Exercise input:
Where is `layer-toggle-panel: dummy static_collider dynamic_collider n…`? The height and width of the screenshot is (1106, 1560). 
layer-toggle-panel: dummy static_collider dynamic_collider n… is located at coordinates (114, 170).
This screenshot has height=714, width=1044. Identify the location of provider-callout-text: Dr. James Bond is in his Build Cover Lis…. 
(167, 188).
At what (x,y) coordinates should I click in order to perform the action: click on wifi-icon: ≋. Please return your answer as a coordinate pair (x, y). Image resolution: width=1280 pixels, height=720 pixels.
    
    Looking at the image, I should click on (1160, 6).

* * *

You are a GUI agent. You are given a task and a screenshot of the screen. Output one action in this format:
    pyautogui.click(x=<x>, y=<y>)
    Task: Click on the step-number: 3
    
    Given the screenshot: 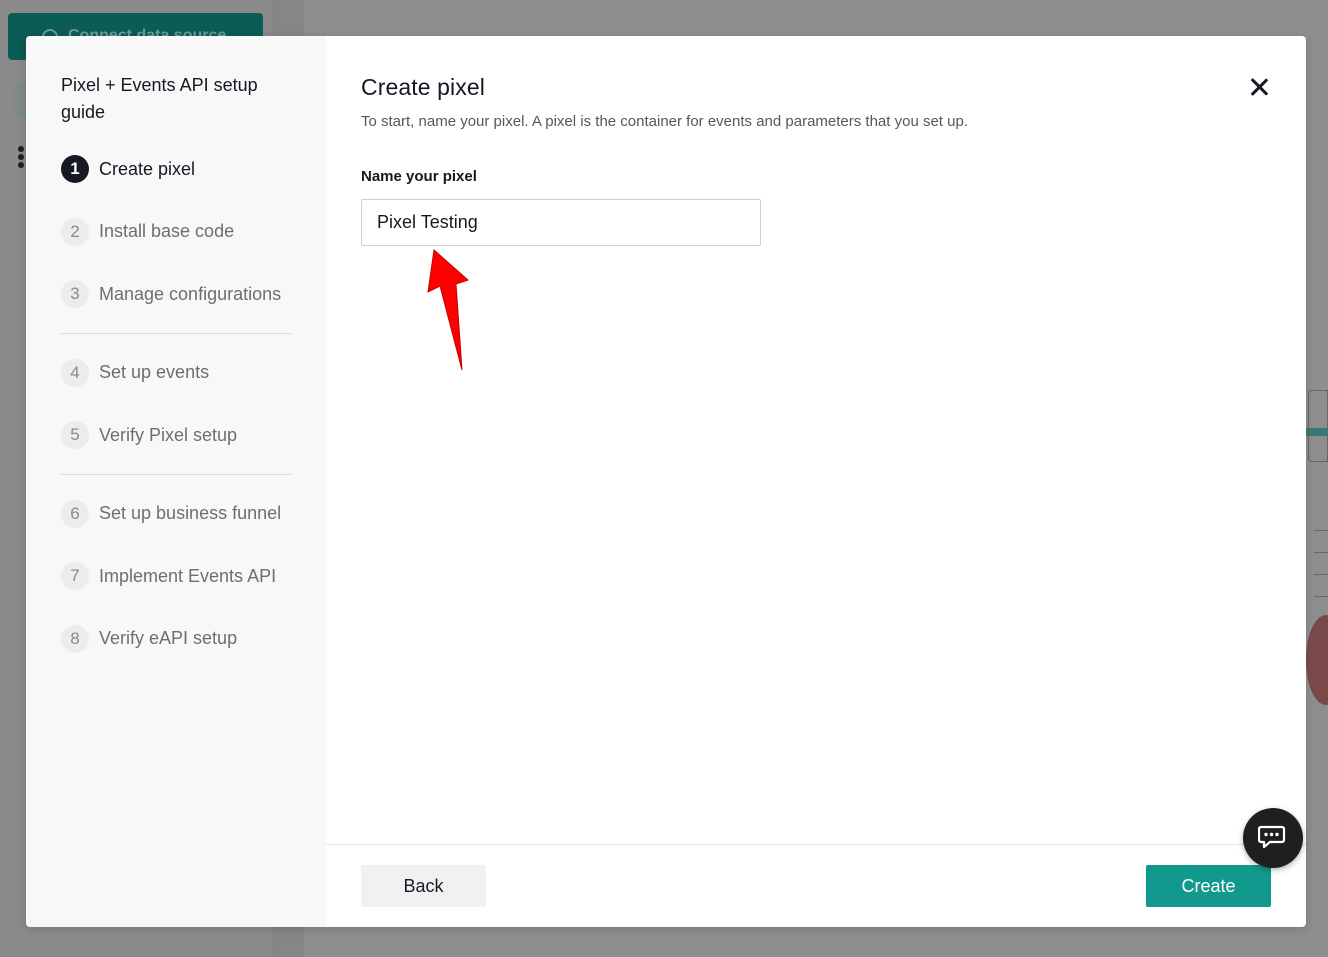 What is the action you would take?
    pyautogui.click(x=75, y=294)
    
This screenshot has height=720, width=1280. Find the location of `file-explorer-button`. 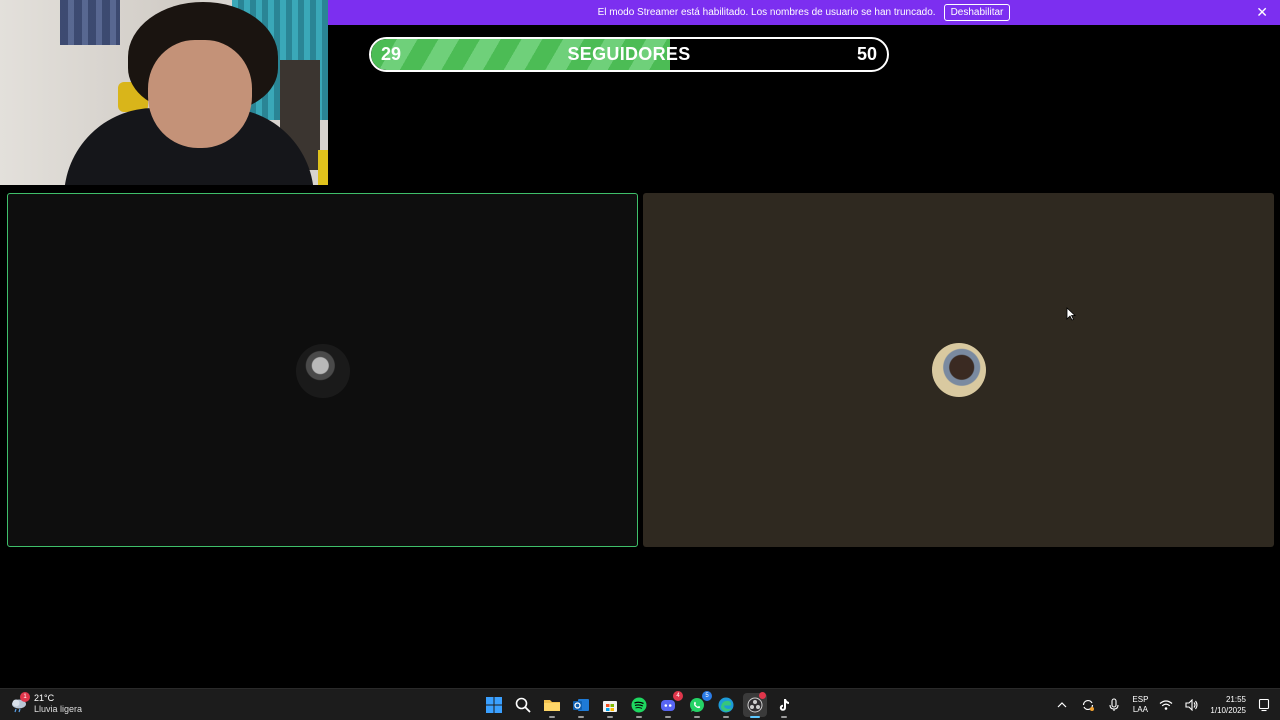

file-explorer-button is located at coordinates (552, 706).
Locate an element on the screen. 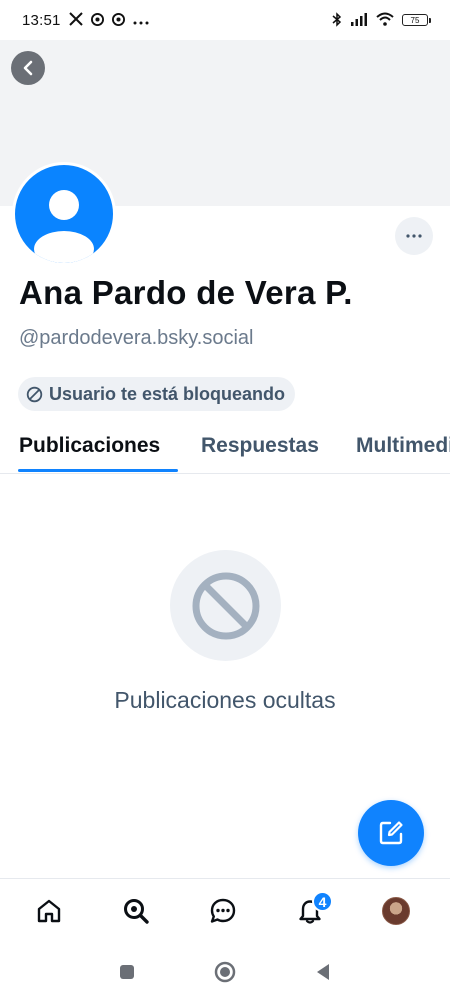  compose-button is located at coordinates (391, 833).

==

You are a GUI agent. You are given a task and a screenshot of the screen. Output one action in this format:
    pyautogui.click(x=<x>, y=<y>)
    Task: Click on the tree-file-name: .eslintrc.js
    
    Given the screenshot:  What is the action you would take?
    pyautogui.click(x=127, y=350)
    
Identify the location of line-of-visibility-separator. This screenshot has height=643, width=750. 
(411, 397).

Exercise objective: Please rewrite the entries starting with the line containing "is (1106, 1560)." and going on through the line containing "layer-toggle-panel: dummy static_collider dynamic_collider n… is", replacing "screenshot" with "image" and changing nothing else.

Exercise answer:
Where is `layer-toggle-panel: dummy static_collider dynamic_collider n…`? The height and width of the image is (1106, 1560). 
layer-toggle-panel: dummy static_collider dynamic_collider n… is located at coordinates (114, 170).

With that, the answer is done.